What exactly do data engineers do

110 views

Im in college and data engineers seemingly make a shit ton of money
I googled what they do and it told me they build some kind of pipelines but i still dont understand what it means can someone help me understand it in simple terms please thanks

In: 6

Data engineering is a broad field that deals with making computers handle data, usually large amounts of data, automatically.

For example, suppose you have a hospital. You have a bunch of data on each patient, entered in by doctors on tablets carried around to the various rooms. That data matters to a lot of people, but different parts of the data matter to different people. Some data is confidential and needs access restrictions. Other data can be wrong and should be flagged as such. A data engineer sets up a system that collects the data from tablets (“ingestion”), makes sure it makes sense (“validation”), possibly restructures it, and then makes it available in a transformed and restricted form to users (the T and L in “ETL”).

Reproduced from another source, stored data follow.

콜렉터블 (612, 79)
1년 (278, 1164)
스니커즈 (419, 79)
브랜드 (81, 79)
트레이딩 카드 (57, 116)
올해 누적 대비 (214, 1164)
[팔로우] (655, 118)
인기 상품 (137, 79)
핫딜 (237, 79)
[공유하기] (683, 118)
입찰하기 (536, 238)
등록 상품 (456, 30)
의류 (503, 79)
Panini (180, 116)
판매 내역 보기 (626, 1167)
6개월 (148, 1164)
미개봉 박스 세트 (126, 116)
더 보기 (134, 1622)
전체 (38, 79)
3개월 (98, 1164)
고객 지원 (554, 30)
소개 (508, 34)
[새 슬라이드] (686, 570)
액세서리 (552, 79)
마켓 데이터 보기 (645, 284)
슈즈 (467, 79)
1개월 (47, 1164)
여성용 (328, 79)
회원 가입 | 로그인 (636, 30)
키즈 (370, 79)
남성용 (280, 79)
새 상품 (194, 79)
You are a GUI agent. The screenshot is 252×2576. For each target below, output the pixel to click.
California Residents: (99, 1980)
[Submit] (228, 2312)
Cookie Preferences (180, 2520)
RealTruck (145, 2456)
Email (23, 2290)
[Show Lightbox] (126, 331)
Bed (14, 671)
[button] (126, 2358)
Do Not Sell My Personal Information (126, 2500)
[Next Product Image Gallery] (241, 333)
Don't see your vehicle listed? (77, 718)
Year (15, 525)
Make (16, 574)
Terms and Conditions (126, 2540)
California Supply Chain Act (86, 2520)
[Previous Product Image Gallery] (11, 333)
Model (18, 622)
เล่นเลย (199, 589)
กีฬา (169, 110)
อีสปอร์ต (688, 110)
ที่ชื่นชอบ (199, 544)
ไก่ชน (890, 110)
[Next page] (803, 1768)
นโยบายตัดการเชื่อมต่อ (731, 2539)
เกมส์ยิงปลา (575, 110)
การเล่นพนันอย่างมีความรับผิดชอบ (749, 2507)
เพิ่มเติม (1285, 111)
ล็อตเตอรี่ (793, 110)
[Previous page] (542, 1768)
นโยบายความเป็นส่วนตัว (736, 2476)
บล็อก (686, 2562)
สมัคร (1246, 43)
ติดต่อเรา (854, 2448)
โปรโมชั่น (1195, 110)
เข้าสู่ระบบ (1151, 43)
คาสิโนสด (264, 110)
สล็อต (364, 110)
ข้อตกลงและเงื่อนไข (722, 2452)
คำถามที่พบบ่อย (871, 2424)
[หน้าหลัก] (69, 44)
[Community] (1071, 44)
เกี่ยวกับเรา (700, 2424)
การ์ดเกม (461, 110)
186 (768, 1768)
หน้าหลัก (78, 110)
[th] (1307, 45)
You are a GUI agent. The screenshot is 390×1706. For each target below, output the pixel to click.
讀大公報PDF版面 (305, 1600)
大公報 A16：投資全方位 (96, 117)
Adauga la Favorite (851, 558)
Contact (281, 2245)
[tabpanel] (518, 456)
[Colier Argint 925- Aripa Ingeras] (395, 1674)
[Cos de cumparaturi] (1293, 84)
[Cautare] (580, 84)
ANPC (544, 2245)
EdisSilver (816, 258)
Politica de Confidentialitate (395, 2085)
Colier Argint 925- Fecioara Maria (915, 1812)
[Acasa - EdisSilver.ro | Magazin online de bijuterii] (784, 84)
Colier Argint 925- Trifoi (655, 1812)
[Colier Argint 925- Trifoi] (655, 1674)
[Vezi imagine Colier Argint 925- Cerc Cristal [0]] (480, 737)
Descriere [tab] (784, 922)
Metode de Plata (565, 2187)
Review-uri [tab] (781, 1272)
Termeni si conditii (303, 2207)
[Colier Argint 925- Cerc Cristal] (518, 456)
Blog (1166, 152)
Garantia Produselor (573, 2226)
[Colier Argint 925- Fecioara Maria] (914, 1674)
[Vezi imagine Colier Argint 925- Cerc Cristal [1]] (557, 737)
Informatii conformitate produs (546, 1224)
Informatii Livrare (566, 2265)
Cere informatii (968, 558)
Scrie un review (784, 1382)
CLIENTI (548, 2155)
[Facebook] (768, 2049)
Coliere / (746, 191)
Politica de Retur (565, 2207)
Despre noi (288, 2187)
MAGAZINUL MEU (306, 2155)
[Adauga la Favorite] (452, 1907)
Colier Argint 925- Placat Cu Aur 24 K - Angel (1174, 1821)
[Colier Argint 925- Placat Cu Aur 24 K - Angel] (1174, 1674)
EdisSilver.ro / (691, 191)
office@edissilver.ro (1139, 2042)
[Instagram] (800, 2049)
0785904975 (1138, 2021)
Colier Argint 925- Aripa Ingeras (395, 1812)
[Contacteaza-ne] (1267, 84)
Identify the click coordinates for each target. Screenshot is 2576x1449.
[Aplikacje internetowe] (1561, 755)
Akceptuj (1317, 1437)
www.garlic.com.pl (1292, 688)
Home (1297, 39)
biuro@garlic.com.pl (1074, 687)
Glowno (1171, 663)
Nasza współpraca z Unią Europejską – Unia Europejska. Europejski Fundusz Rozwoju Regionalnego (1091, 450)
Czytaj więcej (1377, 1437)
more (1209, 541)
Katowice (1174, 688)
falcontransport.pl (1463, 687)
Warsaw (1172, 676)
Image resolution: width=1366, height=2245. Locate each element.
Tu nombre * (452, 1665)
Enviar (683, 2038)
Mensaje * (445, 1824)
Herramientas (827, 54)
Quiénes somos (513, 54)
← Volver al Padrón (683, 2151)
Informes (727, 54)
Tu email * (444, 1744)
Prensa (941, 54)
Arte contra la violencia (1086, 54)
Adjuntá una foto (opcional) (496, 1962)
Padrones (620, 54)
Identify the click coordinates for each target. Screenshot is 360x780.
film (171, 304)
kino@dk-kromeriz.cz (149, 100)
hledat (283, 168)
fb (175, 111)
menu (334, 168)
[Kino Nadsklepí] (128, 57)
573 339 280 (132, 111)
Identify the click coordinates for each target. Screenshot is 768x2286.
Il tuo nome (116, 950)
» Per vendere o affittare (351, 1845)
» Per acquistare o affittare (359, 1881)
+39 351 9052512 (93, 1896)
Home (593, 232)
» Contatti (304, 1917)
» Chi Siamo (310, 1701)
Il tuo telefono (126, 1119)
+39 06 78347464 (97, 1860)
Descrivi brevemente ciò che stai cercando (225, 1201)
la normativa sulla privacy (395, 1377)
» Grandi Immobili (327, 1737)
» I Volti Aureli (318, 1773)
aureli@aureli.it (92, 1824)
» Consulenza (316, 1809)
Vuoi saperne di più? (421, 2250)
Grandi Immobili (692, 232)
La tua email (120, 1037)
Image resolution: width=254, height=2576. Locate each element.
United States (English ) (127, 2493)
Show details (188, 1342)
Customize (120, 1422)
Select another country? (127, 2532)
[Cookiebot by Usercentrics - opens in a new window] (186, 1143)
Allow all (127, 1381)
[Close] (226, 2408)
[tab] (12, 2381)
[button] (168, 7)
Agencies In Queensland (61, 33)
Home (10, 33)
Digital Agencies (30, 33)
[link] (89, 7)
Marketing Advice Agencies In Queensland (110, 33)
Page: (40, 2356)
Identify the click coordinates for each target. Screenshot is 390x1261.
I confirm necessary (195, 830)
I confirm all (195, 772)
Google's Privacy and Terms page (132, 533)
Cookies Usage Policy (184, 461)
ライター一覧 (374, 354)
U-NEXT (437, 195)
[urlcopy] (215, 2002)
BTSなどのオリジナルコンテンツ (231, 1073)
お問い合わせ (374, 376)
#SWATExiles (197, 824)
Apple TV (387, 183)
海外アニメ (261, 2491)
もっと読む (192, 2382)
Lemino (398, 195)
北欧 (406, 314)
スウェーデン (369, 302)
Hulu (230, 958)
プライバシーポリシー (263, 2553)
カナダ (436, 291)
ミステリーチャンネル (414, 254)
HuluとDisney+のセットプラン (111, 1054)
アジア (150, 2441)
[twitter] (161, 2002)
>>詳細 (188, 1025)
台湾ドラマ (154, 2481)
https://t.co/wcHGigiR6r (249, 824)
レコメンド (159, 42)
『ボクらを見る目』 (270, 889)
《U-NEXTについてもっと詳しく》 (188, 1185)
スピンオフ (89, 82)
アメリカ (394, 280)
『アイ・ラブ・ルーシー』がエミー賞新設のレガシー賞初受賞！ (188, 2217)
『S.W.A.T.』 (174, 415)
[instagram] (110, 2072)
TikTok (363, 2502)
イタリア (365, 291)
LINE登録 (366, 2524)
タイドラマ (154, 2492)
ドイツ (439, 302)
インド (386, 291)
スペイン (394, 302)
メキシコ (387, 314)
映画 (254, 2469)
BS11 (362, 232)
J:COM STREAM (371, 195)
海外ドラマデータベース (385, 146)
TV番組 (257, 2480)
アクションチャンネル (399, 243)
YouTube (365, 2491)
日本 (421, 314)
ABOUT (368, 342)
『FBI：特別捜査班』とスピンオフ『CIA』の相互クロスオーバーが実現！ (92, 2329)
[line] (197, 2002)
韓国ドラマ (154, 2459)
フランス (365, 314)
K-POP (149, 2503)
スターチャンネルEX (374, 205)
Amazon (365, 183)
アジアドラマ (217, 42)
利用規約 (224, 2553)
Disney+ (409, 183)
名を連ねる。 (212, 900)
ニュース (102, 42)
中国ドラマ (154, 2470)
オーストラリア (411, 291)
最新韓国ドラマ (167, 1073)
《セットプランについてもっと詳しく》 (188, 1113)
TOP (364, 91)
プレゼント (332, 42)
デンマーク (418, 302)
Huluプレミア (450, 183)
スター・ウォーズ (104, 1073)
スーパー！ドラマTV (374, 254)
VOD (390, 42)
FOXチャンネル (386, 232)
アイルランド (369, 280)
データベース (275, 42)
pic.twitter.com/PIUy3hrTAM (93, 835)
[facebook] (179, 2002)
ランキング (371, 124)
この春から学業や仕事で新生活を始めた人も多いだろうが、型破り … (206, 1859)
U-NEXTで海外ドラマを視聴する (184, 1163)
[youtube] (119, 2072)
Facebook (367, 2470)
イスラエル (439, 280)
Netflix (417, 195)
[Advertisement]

To make it more concrete, the data architecture of a hospital might consist of:

– A server that collects incoming data from the tablets (“data lake”).
– A batch job that runs every ten minutes that takes the collected data and processes it, looking for irregularities (e.g. “oh this patient’s blood pressure is probably not 1200/80”), sorts it into a collection of appropriate databases or other storage systems (a “data warehouse”, distinguished from the original lake by being structured), and stores it there. (This whole process is a “data pipeline”, though not the only one in this example)
– A set of separate systems (“data marts”) that make parts of this data available. For example, the hospital’s billing department gets one set of data in one format, while the doctors get a different set of data in another. Each data mart is fueled by a separate data pipeline drawing data from the main data warehouse. Data marts sometimes also contain secondary data – for example, rather than showing the satisfaction of each patient on a survey, it might show a computed average happiness that wasn’t directly in the original data set.

This takes expertise because you want to guarantee certain properties:

– What happens if one of these steps crashes? Can you afford to lose data? (In the hospital’s case usually no for things like patient health data, but maybe yes for things like a satisfaction survey.)
– How secure does your data need to be? (In a hospital’s case, most data needs to be secure.)
– How quickly can you access large amounts of data? (In a hospital’s case you might not care that much because you’re usually accessing small amounts of data at a time, but a few things like analytics are probably higher scale.)
– What connections can you draw among your data? (For example, do certain doctors have higher satisfaction? If none of your data marts make both the feedback and the doctor involved available, no one can draw this connection.)
– Do you need to be able to track where data comes from (“provenance”)? (A hospital probably does, because of potential malpractice by its doctors.)
– Can you afford for your data to be unavailable for a little while? (For your billing system yes, probably; for your patient data system no, probably not.)

And so on. The set of properties you want, and the cost you can afford, determine how you want to set all these pieces up.